Wer die Profiteure eines solchen Snap-IPOs wären, ist in US-Medien inzwischen ebenfalls recht detailliert durchgesickert. So kontrollieren die Gründer Evan Spiegel und Bobby Murphy jeweils etwa 15 bis 20 Prozent des Unternehmens, berichtet CNBC mit Verweis auf eine anonyme aber angeblich gut informierte Quelle. Beide halten damit einen Anteil im Wert von rund vier Milliarden Dollar, was beachtlich ist, angesichts der Tatsache, dass Spiegel noch im Jahr 2013 eine Kaufofferte von Seiten des Facebook-Chefs Mark Zuckerberg für Snapchat im Wert von drei Milliarden Dollar zurückgewiesen hatte. Aus heutiger Sicht dürfte Spiegel das als eine der besseren Entscheidungen seines Lebens einstufen.
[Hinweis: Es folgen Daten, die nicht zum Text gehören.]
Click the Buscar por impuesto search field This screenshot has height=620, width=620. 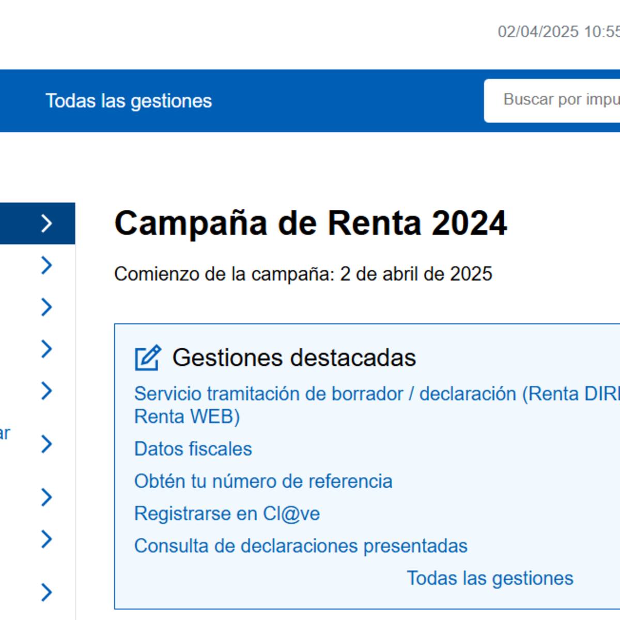tap(558, 100)

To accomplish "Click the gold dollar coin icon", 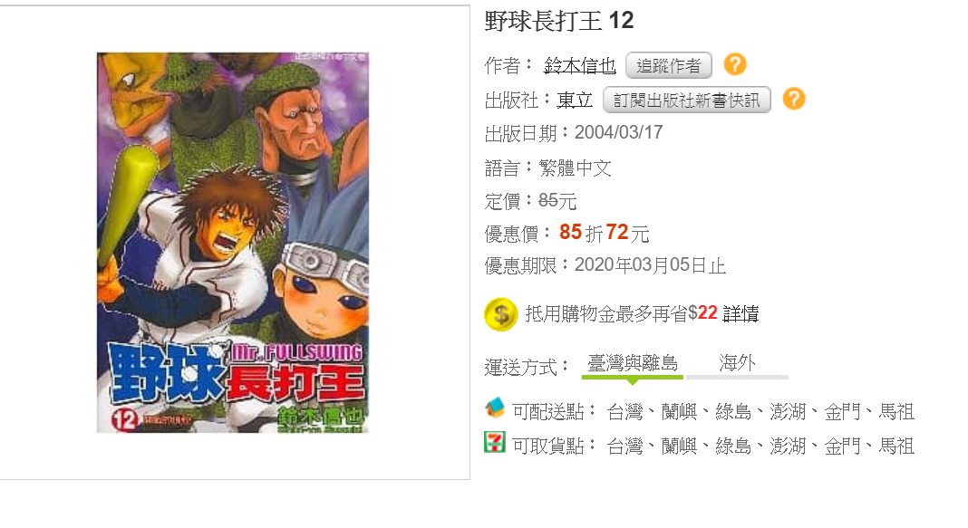I will point(500,314).
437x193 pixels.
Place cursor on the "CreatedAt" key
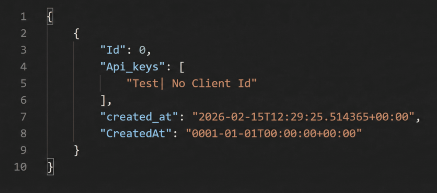[135, 133]
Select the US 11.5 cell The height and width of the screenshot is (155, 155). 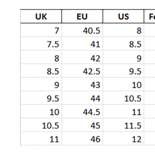click(x=123, y=126)
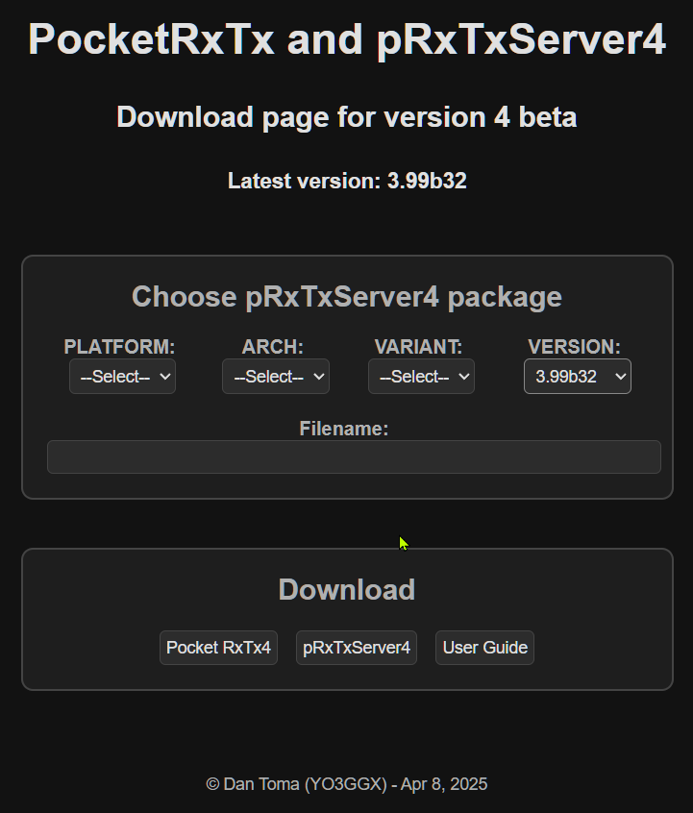
Task: Expand the ARCH select dropdown
Action: pyautogui.click(x=275, y=377)
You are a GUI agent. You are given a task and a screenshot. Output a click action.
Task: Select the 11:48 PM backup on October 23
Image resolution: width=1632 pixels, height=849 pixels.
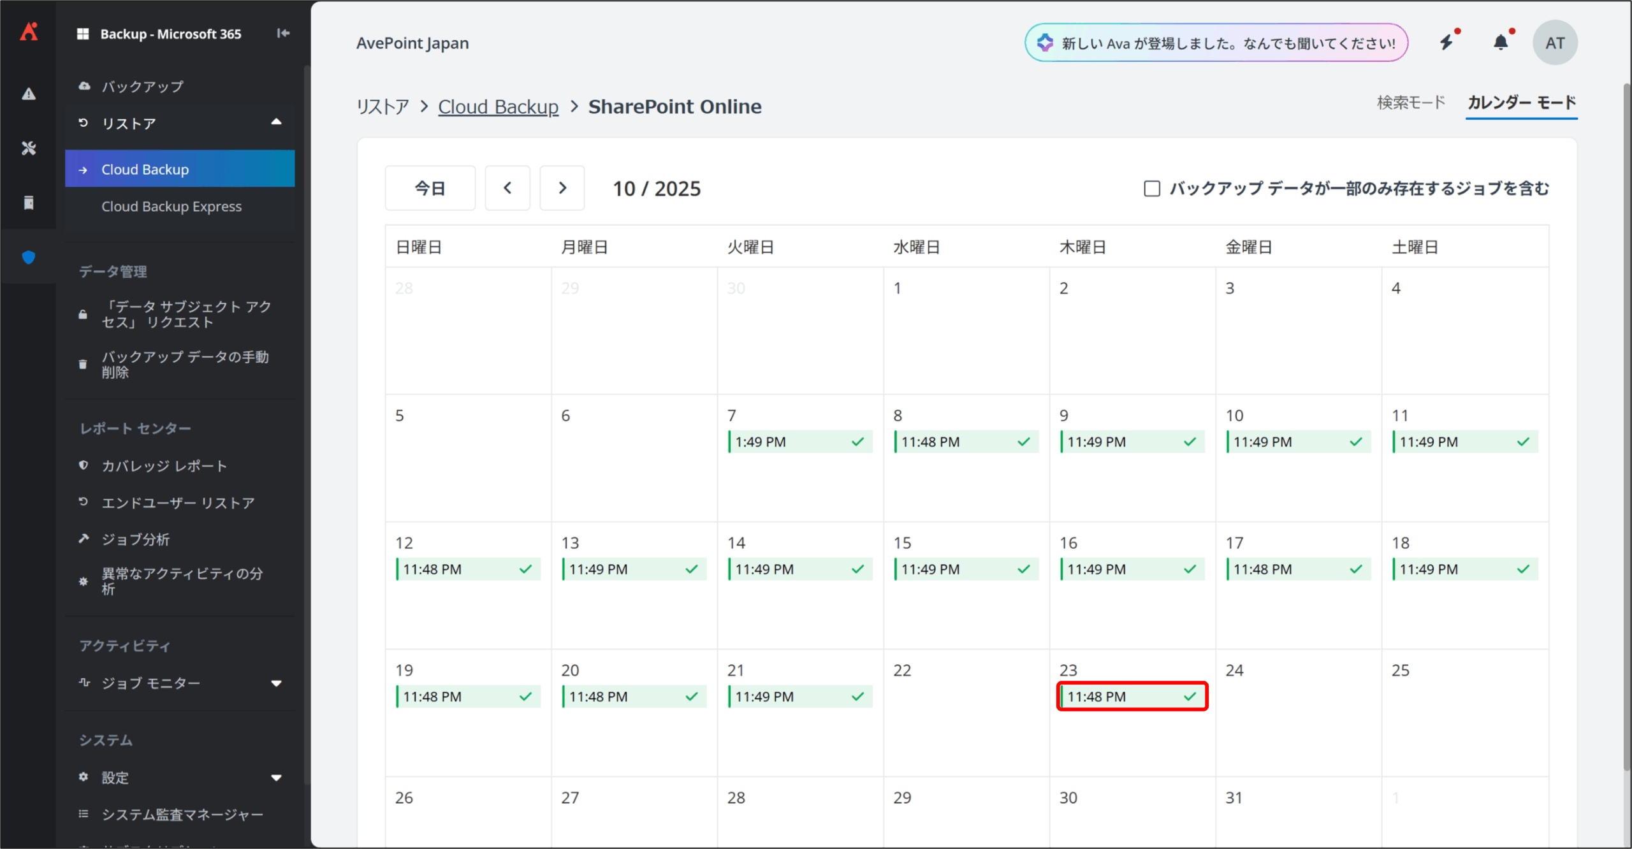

Der wichtigste institutionelle Investor von Snapchat ist laut CNBC die Venture Capital Firma Benchmark, die nun etwa 12 Prozent im Wert von rund drei Milliarden Dollar an Snap halte. Weitere 8 Prozent liegen bei Lightspeed Venture Partners, sowie 5 Prozent bei Institutional Venture Partners, so die Quelle von CNBC.